§ **Problem to solve**:
The required output is a verbatim transcription of the listing, pictures excluded.
↓↓↓
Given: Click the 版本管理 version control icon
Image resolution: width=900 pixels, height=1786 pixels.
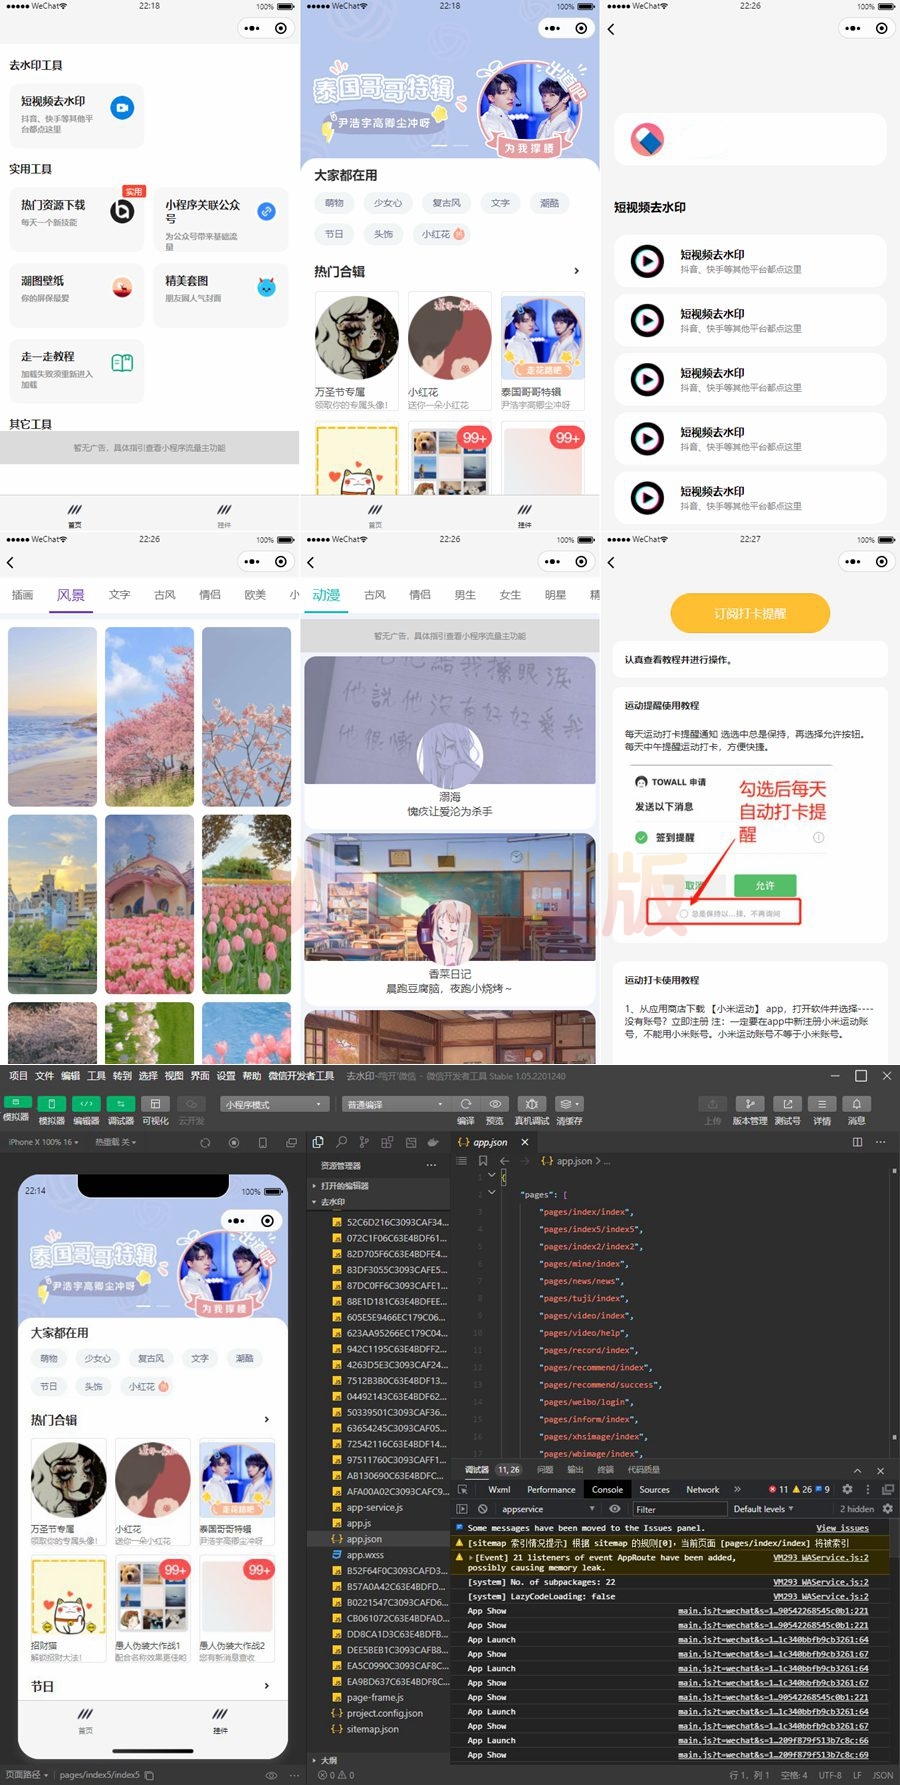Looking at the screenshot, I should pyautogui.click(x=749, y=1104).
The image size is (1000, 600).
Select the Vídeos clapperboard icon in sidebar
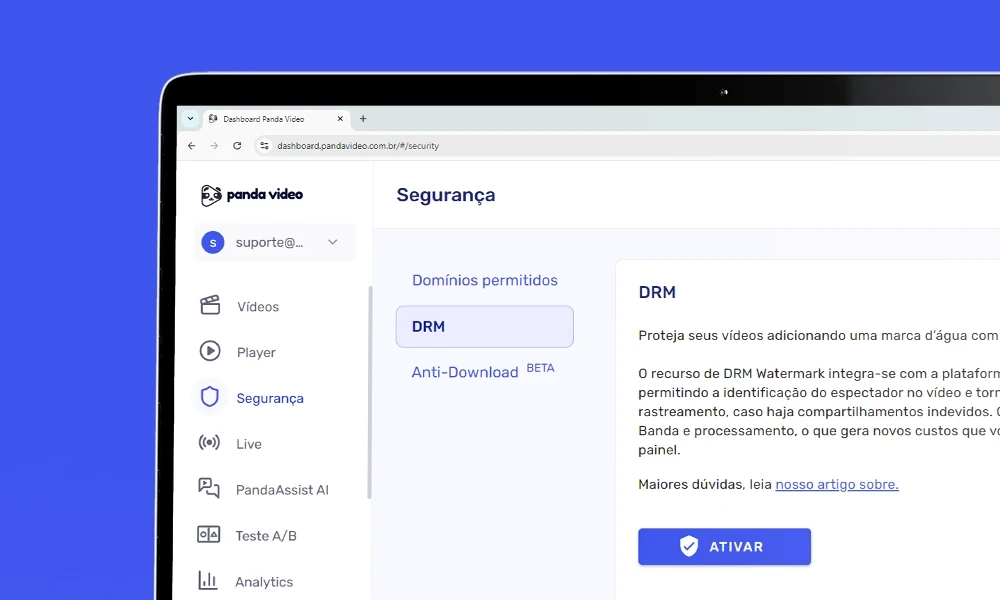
↑↑↑
§ **Answer section**:
Given: Click the 版本管理 version control icon
Image resolution: width=900 pixels, height=1786 pixels.
Looking at the screenshot, I should pyautogui.click(x=749, y=1104).
The image size is (1000, 600).
Select the Vídeos clapperboard icon in sidebar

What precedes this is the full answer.